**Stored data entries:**
>>>
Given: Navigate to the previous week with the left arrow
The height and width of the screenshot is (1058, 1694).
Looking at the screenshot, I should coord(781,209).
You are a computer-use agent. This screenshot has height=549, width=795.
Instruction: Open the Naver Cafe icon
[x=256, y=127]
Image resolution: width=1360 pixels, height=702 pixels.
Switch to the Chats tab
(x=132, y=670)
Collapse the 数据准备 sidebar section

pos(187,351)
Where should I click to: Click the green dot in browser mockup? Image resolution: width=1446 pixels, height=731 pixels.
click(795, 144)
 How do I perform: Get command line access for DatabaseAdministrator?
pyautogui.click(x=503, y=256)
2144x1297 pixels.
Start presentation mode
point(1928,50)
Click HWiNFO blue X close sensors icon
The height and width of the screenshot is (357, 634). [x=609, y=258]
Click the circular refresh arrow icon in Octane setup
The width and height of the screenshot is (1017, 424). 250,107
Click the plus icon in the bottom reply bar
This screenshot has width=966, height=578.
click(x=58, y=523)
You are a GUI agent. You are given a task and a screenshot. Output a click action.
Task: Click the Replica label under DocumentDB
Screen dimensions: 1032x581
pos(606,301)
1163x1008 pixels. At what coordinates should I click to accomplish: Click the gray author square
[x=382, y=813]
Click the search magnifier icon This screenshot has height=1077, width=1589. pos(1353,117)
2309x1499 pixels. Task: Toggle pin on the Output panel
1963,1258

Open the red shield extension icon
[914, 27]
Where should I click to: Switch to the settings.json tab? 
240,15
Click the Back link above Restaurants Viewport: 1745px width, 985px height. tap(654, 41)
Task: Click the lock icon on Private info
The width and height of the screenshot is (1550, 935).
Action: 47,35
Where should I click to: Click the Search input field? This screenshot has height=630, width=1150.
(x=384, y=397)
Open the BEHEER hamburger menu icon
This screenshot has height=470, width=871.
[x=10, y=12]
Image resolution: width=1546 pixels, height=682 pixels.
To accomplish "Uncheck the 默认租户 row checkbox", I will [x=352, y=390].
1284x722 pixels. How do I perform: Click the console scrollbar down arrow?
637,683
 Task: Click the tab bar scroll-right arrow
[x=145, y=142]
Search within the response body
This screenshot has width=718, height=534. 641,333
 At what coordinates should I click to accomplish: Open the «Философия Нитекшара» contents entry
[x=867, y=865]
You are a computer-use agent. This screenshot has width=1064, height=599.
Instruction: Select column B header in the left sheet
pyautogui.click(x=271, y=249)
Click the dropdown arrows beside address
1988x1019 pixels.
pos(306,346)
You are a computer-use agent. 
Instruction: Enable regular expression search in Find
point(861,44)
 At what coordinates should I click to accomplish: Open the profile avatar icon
<<<
**EXERCISE DIRECTIONS:**
Give all the lines above again, exactly.

**SOLVED PROBLEM:**
Given: Navigate to the previous week with the left arrow
The height and width of the screenshot is (1058, 1694).
Looking at the screenshot, I should coord(781,209).
You are a computer-use agent. This screenshot has height=549, width=795.
Instruction: Open the Naver Cafe icon
[x=256, y=127]
Image resolution: width=1360 pixels, height=702 pixels.
Switch to the Chats tab
(x=132, y=670)
Collapse the 数据准备 sidebar section

pos(187,351)
Where should I click to: Click the green dot in browser mockup? Image resolution: width=1446 pixels, height=731 pixels.
click(795, 144)
 How do I perform: Get command line access for DatabaseAdministrator?
pyautogui.click(x=503, y=256)
2144x1297 pixels.
Start presentation mode
point(1928,50)
Click HWiNFO blue X close sensors icon
The height and width of the screenshot is (357, 634). [x=609, y=258]
Click the circular refresh arrow icon in Octane setup
The width and height of the screenshot is (1017, 424). 250,107
Click the plus icon in the bottom reply bar
This screenshot has width=966, height=578.
click(x=58, y=523)
You are a GUI agent. You are given a task and a screenshot. Output a click action.
Task: Click the Replica label under DocumentDB
Screen dimensions: 1032x581
pos(606,301)
1163x1008 pixels. At what coordinates should I click to accomplish: Click the gray author square
[x=382, y=813]
Click the search magnifier icon This screenshot has height=1077, width=1589. pos(1353,117)
2309x1499 pixels. Task: Toggle pin on the Output panel
1963,1258

Open the red shield extension icon
[914, 27]
Where should I click to: Switch to the settings.json tab? 
240,15
Click the Back link above Restaurants Viewport: 1745px width, 985px height. tap(654, 41)
Task: Click the lock icon on Private info
The width and height of the screenshot is (1550, 935).
Action: 47,35
Where should I click to: Click the Search input field? This screenshot has height=630, width=1150.
(x=384, y=397)
Open the BEHEER hamburger menu icon
This screenshot has height=470, width=871.
[x=10, y=12]
Image resolution: width=1546 pixels, height=682 pixels.
To accomplish "Uncheck the 默认租户 row checkbox", I will [x=352, y=390].
1284x722 pixels. How do I perform: Click the console scrollbar down arrow?
637,683
 Task: Click the tab bar scroll-right arrow
[x=145, y=142]
Search within the response body
This screenshot has width=718, height=534. 641,333
 At what coordinates should I click to accomplish: Open the «Философия Нитекшара» contents entry
[x=867, y=865]
You are a computer-use agent. This screenshot has width=1064, height=599.
Instruction: Select column B header in the left sheet
pyautogui.click(x=271, y=249)
Click the dropdown arrows beside address
1988x1019 pixels.
pos(306,346)
You are a computer-use agent. 
Instruction: Enable regular expression search in Find
point(861,44)
 At what coordinates should I click to accomplish: Open the profile avatar icon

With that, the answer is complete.